Collected data:
+-------+
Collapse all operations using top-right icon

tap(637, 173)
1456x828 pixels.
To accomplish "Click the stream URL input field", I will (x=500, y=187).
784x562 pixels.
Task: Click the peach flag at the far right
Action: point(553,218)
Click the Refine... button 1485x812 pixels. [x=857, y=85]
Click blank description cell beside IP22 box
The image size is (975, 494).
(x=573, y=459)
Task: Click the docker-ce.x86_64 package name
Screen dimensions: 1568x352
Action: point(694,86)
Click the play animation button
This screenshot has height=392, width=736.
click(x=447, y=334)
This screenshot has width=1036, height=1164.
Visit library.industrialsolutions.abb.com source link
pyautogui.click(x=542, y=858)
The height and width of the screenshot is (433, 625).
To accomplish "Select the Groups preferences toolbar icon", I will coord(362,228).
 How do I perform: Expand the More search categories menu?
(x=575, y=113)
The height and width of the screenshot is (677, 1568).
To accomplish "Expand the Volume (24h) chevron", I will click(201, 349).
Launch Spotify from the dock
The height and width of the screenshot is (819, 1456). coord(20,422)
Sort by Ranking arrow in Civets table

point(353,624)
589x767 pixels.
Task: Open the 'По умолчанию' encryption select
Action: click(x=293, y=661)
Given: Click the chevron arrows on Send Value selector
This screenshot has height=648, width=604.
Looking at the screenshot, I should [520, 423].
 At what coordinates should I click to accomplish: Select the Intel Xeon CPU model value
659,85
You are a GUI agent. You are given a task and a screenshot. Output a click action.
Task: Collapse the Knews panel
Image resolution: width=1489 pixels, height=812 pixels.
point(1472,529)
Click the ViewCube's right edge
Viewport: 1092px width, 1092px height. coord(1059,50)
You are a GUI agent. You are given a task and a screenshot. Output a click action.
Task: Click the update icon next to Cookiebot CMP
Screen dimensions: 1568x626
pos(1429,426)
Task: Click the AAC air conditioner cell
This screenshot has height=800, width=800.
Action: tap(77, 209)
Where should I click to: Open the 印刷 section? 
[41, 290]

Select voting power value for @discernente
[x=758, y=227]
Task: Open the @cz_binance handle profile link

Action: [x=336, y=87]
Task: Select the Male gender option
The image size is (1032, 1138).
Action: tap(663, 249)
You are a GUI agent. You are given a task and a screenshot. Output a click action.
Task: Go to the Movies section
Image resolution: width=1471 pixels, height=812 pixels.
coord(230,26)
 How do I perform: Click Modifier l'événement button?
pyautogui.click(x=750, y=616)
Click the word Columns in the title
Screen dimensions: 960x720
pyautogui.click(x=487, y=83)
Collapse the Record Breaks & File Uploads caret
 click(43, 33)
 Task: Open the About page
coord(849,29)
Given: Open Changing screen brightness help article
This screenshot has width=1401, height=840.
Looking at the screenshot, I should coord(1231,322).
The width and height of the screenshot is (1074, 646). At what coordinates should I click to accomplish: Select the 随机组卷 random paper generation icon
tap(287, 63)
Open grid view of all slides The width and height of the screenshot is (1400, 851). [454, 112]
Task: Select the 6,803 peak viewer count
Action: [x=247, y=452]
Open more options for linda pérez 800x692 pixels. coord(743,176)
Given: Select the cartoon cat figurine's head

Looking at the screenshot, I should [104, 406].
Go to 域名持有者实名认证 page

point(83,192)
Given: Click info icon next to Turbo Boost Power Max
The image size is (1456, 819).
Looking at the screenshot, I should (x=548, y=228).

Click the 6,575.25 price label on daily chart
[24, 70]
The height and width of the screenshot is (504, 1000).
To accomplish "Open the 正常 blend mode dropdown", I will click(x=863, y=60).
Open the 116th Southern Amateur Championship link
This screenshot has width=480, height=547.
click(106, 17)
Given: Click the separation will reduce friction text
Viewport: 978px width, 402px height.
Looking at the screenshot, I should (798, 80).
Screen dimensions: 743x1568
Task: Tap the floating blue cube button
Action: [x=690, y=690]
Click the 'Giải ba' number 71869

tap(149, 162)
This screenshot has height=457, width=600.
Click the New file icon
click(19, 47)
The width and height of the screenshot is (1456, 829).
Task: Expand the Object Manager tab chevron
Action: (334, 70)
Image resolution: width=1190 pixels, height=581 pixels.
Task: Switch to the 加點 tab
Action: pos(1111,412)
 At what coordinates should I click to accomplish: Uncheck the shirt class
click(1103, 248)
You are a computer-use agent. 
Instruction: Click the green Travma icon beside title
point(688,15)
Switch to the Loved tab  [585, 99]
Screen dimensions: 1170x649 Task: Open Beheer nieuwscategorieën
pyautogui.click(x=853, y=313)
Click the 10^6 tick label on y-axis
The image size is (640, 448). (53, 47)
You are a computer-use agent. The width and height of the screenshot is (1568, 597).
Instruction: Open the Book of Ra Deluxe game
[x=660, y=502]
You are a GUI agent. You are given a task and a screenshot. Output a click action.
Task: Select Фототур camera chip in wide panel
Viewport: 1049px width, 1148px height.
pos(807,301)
+-------+
WRITTEN INSTRUCTION - Reproduce all of the entries above line for line, with no changes.

TASK SOLUTION -
Collapse all operations using top-right icon

tap(637, 173)
1456x828 pixels.
To accomplish "Click the stream URL input field", I will (x=500, y=187).
784x562 pixels.
Task: Click the peach flag at the far right
Action: point(553,218)
Click the Refine... button 1485x812 pixels. [x=857, y=85]
Click blank description cell beside IP22 box
The image size is (975, 494).
(x=573, y=459)
Task: Click the docker-ce.x86_64 package name
Screen dimensions: 1568x352
Action: point(694,86)
Click the play animation button
This screenshot has height=392, width=736.
click(x=447, y=334)
This screenshot has width=1036, height=1164.
Visit library.industrialsolutions.abb.com source link
pyautogui.click(x=542, y=858)
The height and width of the screenshot is (433, 625).
To accomplish "Select the Groups preferences toolbar icon", I will coord(362,228).
 How do I perform: Expand the More search categories menu?
(x=575, y=113)
The height and width of the screenshot is (677, 1568).
To accomplish "Expand the Volume (24h) chevron", I will click(201, 349).
Launch Spotify from the dock
The height and width of the screenshot is (819, 1456). coord(20,422)
Sort by Ranking arrow in Civets table

point(353,624)
589x767 pixels.
Task: Open the 'По умолчанию' encryption select
Action: click(x=293, y=661)
Given: Click the chevron arrows on Send Value selector
This screenshot has height=648, width=604.
Looking at the screenshot, I should [520, 423].
 At what coordinates should I click to accomplish: Select the Intel Xeon CPU model value
659,85
You are a GUI agent. You are given a task and a screenshot. Output a click action.
Task: Collapse the Knews panel
Image resolution: width=1489 pixels, height=812 pixels.
point(1472,529)
Click the ViewCube's right edge
Viewport: 1092px width, 1092px height. coord(1059,50)
You are a GUI agent. You are given a task and a screenshot. Output a click action.
Task: Click the update icon next to Cookiebot CMP
Screen dimensions: 1568x626
pos(1429,426)
Task: Click the AAC air conditioner cell
This screenshot has height=800, width=800.
Action: tap(77, 209)
Where should I click to: Open the 印刷 section? 
[41, 290]

Select voting power value for @discernente
[x=758, y=227]
Task: Open the @cz_binance handle profile link

Action: [x=336, y=87]
Task: Select the Male gender option
The image size is (1032, 1138).
Action: tap(663, 249)
You are a GUI agent. You are given a task and a screenshot. Output a click action.
Task: Go to the Movies section
Image resolution: width=1471 pixels, height=812 pixels.
coord(230,26)
 How do I perform: Click Modifier l'événement button?
pyautogui.click(x=750, y=616)
Click the word Columns in the title
Screen dimensions: 960x720
pyautogui.click(x=487, y=83)
Collapse the Record Breaks & File Uploads caret
 click(43, 33)
 Task: Open the About page
coord(849,29)
Given: Open Changing screen brightness help article
This screenshot has width=1401, height=840.
Looking at the screenshot, I should coord(1231,322).
The width and height of the screenshot is (1074, 646). At what coordinates should I click to accomplish: Select the 随机组卷 random paper generation icon
tap(287, 63)
Open grid view of all slides The width and height of the screenshot is (1400, 851). [454, 112]
Task: Select the 6,803 peak viewer count
Action: [x=247, y=452]
Open more options for linda pérez 800x692 pixels. coord(743,176)
Given: Select the cartoon cat figurine's head

Looking at the screenshot, I should [104, 406].
Go to 域名持有者实名认证 page

point(83,192)
Given: Click info icon next to Turbo Boost Power Max
The image size is (1456, 819).
Looking at the screenshot, I should (x=548, y=228).

Click the 6,575.25 price label on daily chart
[24, 70]
The height and width of the screenshot is (504, 1000).
To accomplish "Open the 正常 blend mode dropdown", I will click(x=863, y=60).
Open the 116th Southern Amateur Championship link
This screenshot has width=480, height=547.
click(106, 17)
Given: Click the separation will reduce friction text
Viewport: 978px width, 402px height.
Looking at the screenshot, I should (798, 80).
Screen dimensions: 743x1568
Task: Tap the floating blue cube button
Action: [x=690, y=690]
Click the 'Giải ba' number 71869

tap(149, 162)
This screenshot has height=457, width=600.
Click the New file icon
click(19, 47)
The width and height of the screenshot is (1456, 829).
Task: Expand the Object Manager tab chevron
Action: (334, 70)
Image resolution: width=1190 pixels, height=581 pixels.
Task: Switch to the 加點 tab
Action: pos(1111,412)
 At what coordinates should I click to accomplish: Uncheck the shirt class
click(1103, 248)
You are a computer-use agent. 
Instruction: Click the green Travma icon beside title
point(688,15)
Switch to the Loved tab  [585, 99]
Screen dimensions: 1170x649 Task: Open Beheer nieuwscategorieën
pyautogui.click(x=853, y=313)
Click the 10^6 tick label on y-axis
The image size is (640, 448). (53, 47)
You are a computer-use agent. The width and height of the screenshot is (1568, 597).
Instruction: Open the Book of Ra Deluxe game
[x=660, y=502]
You are a GUI agent. You are given a task and a screenshot. Output a click action.
Task: Select Фототур camera chip in wide panel
Viewport: 1049px width, 1148px height.
pos(807,301)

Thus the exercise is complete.